§ **Exercise**:
Print exactly the lines from the line with "Where should I click to: Switch to Normal" to the last line of the data, please, both included.

────────

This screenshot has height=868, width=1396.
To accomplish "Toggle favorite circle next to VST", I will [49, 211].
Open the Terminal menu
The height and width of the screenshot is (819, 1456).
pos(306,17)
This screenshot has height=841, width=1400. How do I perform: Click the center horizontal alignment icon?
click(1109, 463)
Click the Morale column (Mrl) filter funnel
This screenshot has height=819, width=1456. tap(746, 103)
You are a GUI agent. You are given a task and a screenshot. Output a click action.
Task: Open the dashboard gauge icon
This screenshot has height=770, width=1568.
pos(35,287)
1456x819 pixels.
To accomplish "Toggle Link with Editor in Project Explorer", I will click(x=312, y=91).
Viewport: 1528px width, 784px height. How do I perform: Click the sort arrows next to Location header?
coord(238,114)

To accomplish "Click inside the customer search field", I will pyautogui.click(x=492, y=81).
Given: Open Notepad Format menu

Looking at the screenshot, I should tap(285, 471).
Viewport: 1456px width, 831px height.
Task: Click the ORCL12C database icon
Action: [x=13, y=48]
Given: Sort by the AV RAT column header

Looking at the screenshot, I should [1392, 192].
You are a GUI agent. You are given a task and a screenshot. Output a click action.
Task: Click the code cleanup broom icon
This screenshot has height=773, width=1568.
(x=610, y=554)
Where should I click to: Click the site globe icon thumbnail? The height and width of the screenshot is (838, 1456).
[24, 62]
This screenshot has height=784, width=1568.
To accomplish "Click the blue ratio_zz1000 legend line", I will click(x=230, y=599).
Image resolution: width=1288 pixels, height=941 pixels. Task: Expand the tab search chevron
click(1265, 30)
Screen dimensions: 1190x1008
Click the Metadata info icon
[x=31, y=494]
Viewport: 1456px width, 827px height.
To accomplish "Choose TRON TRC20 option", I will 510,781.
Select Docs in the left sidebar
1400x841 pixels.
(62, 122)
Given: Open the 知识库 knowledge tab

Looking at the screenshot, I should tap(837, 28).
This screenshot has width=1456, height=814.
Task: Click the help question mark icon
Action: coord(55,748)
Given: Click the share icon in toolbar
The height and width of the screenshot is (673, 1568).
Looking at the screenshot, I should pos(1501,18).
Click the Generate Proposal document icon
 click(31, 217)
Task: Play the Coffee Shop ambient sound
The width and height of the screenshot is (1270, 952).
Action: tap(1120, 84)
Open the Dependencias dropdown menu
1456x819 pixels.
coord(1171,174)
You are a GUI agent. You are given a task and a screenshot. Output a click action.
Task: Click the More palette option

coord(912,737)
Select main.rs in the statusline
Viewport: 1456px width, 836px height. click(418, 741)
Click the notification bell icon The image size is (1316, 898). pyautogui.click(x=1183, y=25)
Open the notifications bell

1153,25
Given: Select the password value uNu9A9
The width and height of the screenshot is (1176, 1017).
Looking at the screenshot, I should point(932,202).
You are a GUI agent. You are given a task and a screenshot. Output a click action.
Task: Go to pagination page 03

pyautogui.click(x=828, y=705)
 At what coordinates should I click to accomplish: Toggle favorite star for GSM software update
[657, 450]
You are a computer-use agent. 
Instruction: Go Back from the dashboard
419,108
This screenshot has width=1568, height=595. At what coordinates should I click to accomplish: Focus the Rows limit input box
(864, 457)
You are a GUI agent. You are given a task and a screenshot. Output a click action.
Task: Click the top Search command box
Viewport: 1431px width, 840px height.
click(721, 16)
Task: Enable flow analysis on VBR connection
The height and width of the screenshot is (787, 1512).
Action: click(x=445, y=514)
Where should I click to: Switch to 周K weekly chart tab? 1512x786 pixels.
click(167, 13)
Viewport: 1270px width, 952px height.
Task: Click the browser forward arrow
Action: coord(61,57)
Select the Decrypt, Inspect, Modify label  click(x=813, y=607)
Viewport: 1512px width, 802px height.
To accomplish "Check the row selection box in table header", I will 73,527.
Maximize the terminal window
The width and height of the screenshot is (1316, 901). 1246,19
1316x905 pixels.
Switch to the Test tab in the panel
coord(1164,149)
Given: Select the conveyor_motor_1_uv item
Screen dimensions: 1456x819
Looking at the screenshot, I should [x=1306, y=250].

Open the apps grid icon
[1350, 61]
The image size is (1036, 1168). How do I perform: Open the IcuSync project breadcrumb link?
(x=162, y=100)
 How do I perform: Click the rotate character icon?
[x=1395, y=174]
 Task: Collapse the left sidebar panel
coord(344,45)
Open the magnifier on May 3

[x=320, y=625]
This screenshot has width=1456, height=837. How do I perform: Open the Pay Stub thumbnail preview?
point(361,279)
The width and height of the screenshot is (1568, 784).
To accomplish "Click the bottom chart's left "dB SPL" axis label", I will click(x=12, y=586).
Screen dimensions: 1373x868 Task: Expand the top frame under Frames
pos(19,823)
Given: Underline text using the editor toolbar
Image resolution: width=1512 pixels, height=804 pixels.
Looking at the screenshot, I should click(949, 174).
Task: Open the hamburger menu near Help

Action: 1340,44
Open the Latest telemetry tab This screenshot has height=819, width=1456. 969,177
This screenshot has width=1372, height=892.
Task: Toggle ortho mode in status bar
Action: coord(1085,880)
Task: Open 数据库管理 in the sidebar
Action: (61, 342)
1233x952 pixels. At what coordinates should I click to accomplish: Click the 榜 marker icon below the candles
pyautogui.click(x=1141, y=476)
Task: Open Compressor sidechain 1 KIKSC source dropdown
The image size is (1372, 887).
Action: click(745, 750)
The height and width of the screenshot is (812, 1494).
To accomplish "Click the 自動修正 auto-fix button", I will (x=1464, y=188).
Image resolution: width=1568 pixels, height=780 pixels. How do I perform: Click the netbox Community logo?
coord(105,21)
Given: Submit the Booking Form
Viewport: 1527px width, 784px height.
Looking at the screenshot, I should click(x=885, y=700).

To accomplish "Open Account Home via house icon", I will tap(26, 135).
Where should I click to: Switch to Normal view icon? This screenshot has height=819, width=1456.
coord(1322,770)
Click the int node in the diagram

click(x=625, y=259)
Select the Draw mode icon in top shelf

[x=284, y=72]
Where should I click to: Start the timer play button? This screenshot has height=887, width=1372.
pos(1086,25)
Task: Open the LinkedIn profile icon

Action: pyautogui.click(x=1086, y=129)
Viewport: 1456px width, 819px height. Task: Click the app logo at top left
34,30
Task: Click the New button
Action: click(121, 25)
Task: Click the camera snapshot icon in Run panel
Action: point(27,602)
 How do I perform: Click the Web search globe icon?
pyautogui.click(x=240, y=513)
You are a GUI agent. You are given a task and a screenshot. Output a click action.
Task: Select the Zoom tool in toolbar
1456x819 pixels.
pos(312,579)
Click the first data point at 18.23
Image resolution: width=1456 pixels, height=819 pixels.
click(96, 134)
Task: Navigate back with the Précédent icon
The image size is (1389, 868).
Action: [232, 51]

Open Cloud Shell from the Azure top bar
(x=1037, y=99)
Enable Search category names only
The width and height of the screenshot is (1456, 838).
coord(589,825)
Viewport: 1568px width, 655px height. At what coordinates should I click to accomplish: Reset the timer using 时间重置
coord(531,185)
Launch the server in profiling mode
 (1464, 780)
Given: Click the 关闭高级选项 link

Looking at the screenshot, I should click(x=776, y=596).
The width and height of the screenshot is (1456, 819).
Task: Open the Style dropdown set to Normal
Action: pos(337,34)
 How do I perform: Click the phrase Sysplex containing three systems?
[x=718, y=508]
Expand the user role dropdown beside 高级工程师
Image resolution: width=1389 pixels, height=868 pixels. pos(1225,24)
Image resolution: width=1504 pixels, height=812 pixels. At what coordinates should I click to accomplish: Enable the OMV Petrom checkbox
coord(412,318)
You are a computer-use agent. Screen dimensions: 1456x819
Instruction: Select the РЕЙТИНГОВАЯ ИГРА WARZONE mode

────────

§ **Expected output**:
Where should I click to: Switch to Normal view icon? This screenshot has height=819, width=1456.
coord(1322,770)
Click the int node in the diagram

click(x=625, y=259)
Select the Draw mode icon in top shelf

[x=284, y=72]
Where should I click to: Start the timer play button? This screenshot has height=887, width=1372.
pos(1086,25)
Task: Open the LinkedIn profile icon

Action: pyautogui.click(x=1086, y=129)
Viewport: 1456px width, 819px height. Task: Click the app logo at top left
34,30
Task: Click the New button
Action: click(121, 25)
Task: Click the camera snapshot icon in Run panel
Action: point(27,602)
 How do I perform: Click the Web search globe icon?
pyautogui.click(x=240, y=513)
You are a GUI agent. You are given a task and a screenshot. Output a click action.
Task: Select the Zoom tool in toolbar
1456x819 pixels.
pos(312,579)
Click the first data point at 18.23
Image resolution: width=1456 pixels, height=819 pixels.
click(96, 134)
Task: Navigate back with the Précédent icon
The image size is (1389, 868).
Action: [232, 51]

Open Cloud Shell from the Azure top bar
(x=1037, y=99)
Enable Search category names only
The width and height of the screenshot is (1456, 838).
coord(589,825)
Viewport: 1568px width, 655px height. At what coordinates should I click to accomplish: Reset the timer using 时间重置
coord(531,185)
Launch the server in profiling mode
 (1464, 780)
Given: Click the 关闭高级选项 link

Looking at the screenshot, I should click(x=776, y=596).
The width and height of the screenshot is (1456, 819).
Task: Open the Style dropdown set to Normal
Action: pos(337,34)
 How do I perform: Click the phrase Sysplex containing three systems?
[x=718, y=508]
Expand the user role dropdown beside 高级工程师
Image resolution: width=1389 pixels, height=868 pixels. pos(1225,24)
Image resolution: width=1504 pixels, height=812 pixels. At what coordinates should I click to accomplish: Enable the OMV Petrom checkbox
coord(412,318)
You are a computer-use agent. Screen dimensions: 1456x819
Instruction: Select the РЕЙТИНГОВАЯ ИГРА WARZONE mode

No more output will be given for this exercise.